Snowflake Computing came out of stealth mode in October, debuting the cloud-based data warehousing services it's positioning as a more flexible, easier-to-manage alternative to complex and often very expensive on-premise data warehouse systems. Snowflake's Elastic Data Warehouse, currently in beta, also will be competing with the likes of Amazon Web Services' Redshift and Google's Big Query.

CEO Bob Muglia says the Snowflake Elastic Data Warehouse service can operate at 90 percent lower cost than on-premise data warehouses, but is easier to use than the AWS and Google competitors. The San Mateo, Calif.-based startup went so far as to develop its own database system that can handle both structured and semi-structured data.

SumAll

CEO: Dane Atkinson

SumAll operates on the idea that big data analytics isn’t just for big businesses. The New York-based company provides an online analytic platform that collects data from a business' ecommerce, email marketing, social media and online traffic systems, as well as advertising systems like Google AdWords, and displays it in one interactive "visualization" interface.

Because of its emphasis on ease-of-use, SumAll, founded in 2011, sells to small and midsize businesses as well as big companies. Some statistics from the company's website include 233,000 SumAll users, $14 million in venture funding, an average employee age of 32.6 years, and the consumption of 22 kegs of beer per year.

Tamr

Co-Founder and CEO: Andy Palmer

One problem with big data is that, well, there's just so much of it, usually from many different sources. Oh, and it's constantly changing.

Tamr's software utilizes machine-learning technology to create a single view across all those sources, providing a business with a complete inventory of its data assets and finding connections among disparate data sets. The company's technology grew out of initial research at MIT's Computer Science and Artificial Intelligence Laboratory.

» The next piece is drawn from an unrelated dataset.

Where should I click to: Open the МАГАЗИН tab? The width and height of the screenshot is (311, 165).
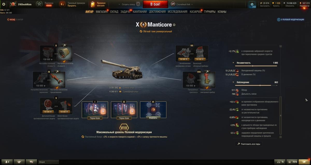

Database luminary Michael Stonebraker, along with industry veterans Andy Palmer and Ihab Ilyas, founded Tamr in 2013 and formally launched the company in May of this year. At the same time the Cambridge, Mass.-based company raised $16 million in venture financing.

WibiData

Co-Founder and CEO: Christophe Bisciglia

Everyone's familiar with Amazon.com's ability to provide a highly personalized experience to online shoppers. San Francisco-based WibiData, founded in 2010, develops real-time applications that help any business do just that.

The company's WibiEnterprise platform uses advanced analytics to provide customers with recommendations, personalized content and relevant search results. The platform is built on a number of open-source Apache technologies including Hadoop, HBase and Cassandra, as well as the Kiji open-source project framework for collecting, analyzing and serving data in real time. Earlier this year the startup released WibiRetail, the company's first out-of-the-box application for retailers.

Investors include Google Chairman Eric Schmidt and Cloudera founder Mike Olson.